**Directions for this task**
Once you have found the line with "Image resolution: width=1371" in the records below, retype it and every line after it to the end exactly, with no pictures and nothing more.

**Material supplied**

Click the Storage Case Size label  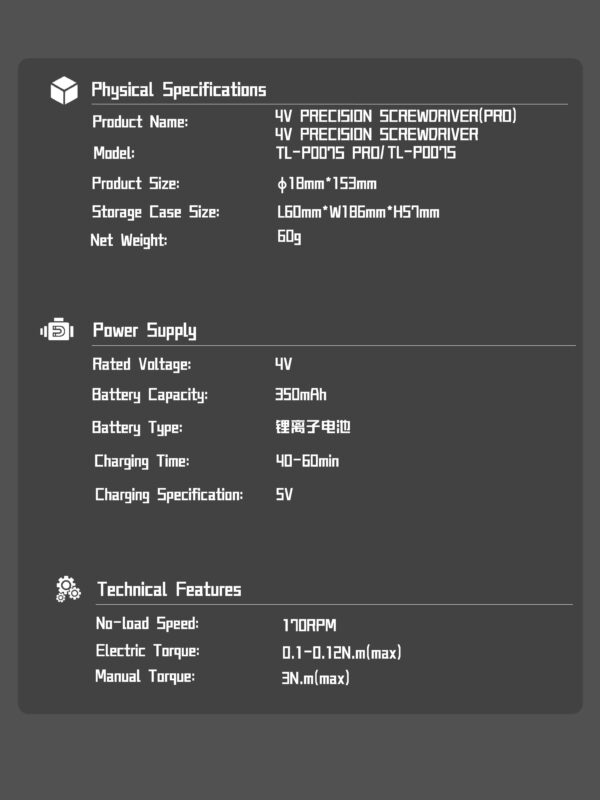point(155,212)
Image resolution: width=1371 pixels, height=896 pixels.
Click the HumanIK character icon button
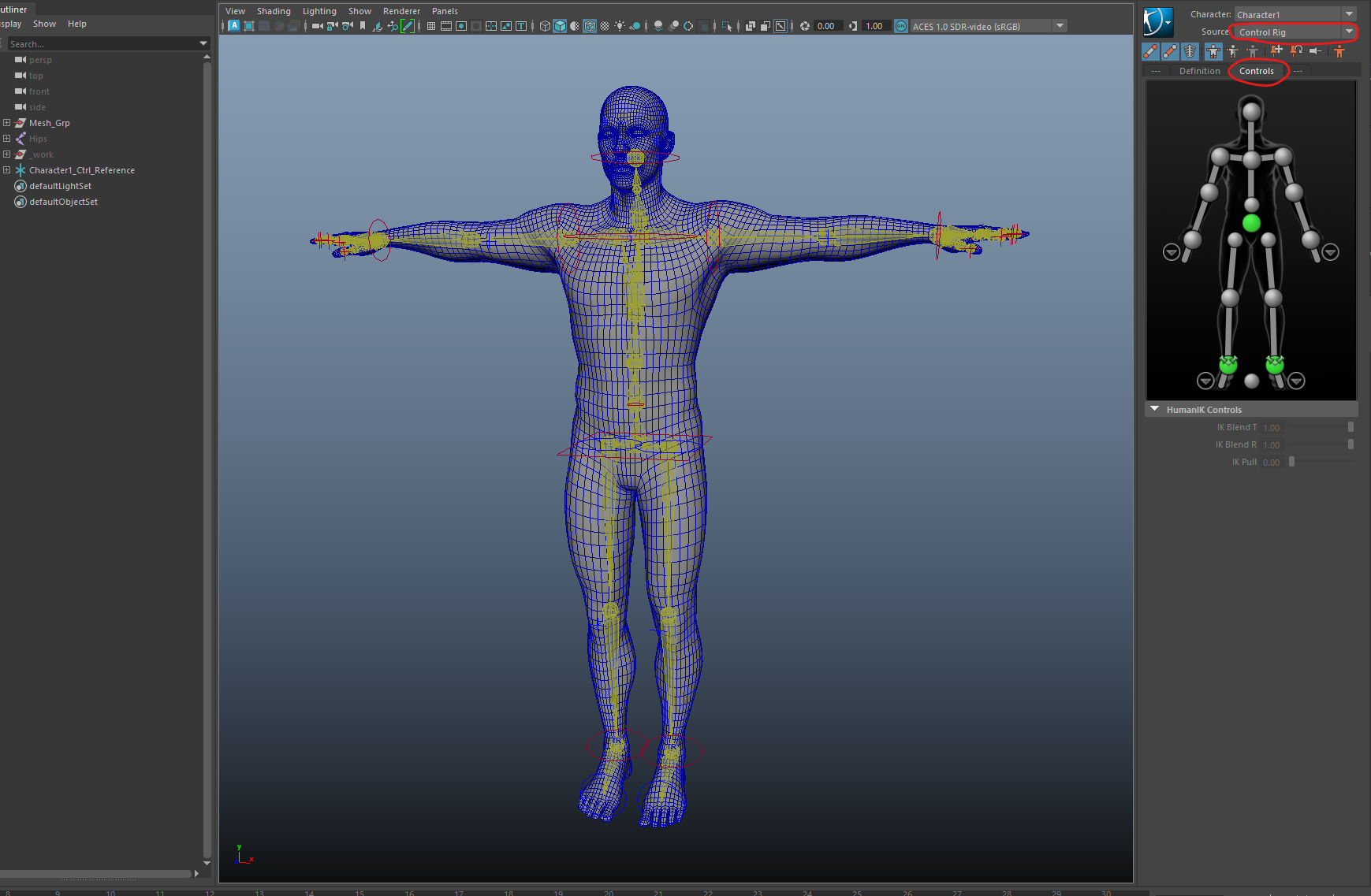coord(1158,22)
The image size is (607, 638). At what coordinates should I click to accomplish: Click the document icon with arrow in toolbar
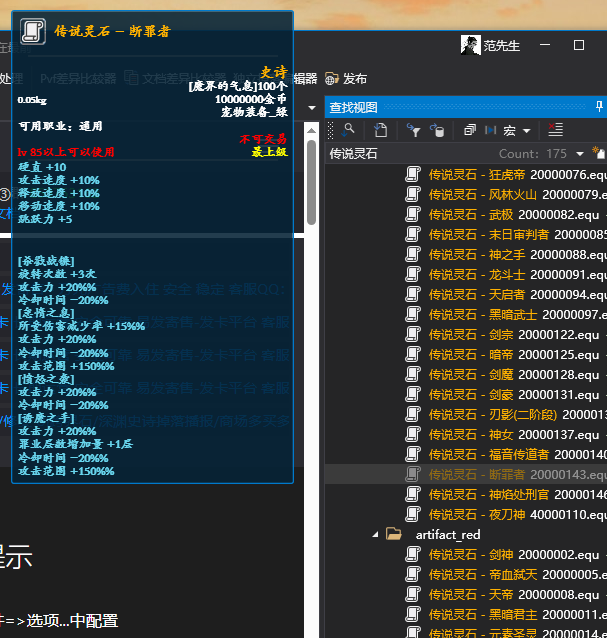pos(381,130)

**Answer to the exercise**
Image resolution: width=1371 pixels, height=896 pixels.
Click the HumanIK character icon button
coord(1158,22)
The image size is (607, 638). At what coordinates should I click to accomplish: Click the document icon with arrow in toolbar
pos(381,130)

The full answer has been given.